__Potongan Dokumen__.
=-=-=

Hal ini oleh Gabriel Almond (1960:45-52) dilihatnya sebagai bagian yang tidak
terpisahkan dari sostem politik atau bagian integral dari fungsi-fungsi input yang dijalankan oleh setiap sistem
politik. Almond mengatakan, “ All of the
functions perfprmed political system,political socialization and recruitment,
interest articulation, interest aggregation, rule maing, rule application, and
rule adjudication are performed by means of communication.”

=-=-=

__Petunjuk Tugas__.
Lanjutkan teks tentang komunikasi dalam sistem politik di atas, mulai setelah kalimat terakhirnya. Item-item yang ada di sini berasal dari sumber lain.

__Cuplikan Data__.
=-=-=

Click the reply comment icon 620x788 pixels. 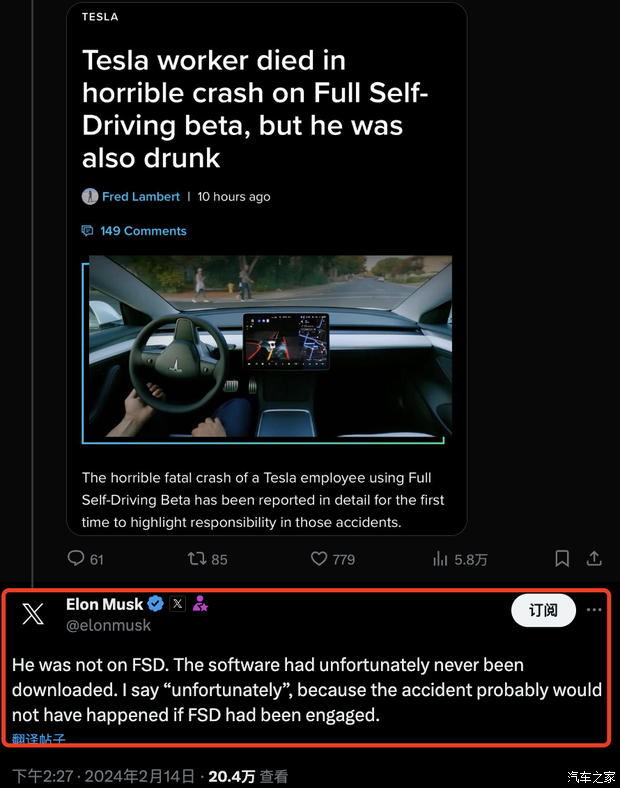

=-=-=

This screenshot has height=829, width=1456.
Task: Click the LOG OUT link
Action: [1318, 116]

=-=-=

__Hasil Latihan__.
Menurut
Almond, fungsi komunikasi politik yang terdapat secara inheren dalam sistem
politik bukanlah funsgsi yang berdiri sendiri. Efektif tidaknya fungsi ini
dalam penyampaikan pesan-pesan politik sangat dipengaruhi oleh fungsi-fungsi input lainnya. Ada dua indikator fungsi
komunikasi politik dari lima fungsi komunikasi politik yang dapat menunjukkan
bahwa arus komunikasi politik berhubungan langsung dengan kebijakan atau
keputusan, yaitu (1) fungsi agregasi kepentingan (interest aggregation function), dan (2) fungsi artikulasi
kepentingan (interest articulation
function ). Pemikiran yang mendasari fungsi agregasi kepentingan adalah
bahwa arus komukasi bersumber dari masyarakat kepada penguasa politik. Fungsi
agregasi kepentingan yang dimaksud adalah proses menampung, mengubah,
mengoversi aspirasi politik masyarakat berupa tuntutan (demandingi) dan dukungan (supporting)
menjadi alternatif-alternatif kebijakan publik berupa kebijakan (policy) dan keputusan (decision). Tujuan dari fungsi agregasi
kepentingan adalah untuk menghimpun kepentingan-kepentingan yang ada di dalam
masyarakat dan kemudian mengubahnya menjadi kebijaksanaan umum.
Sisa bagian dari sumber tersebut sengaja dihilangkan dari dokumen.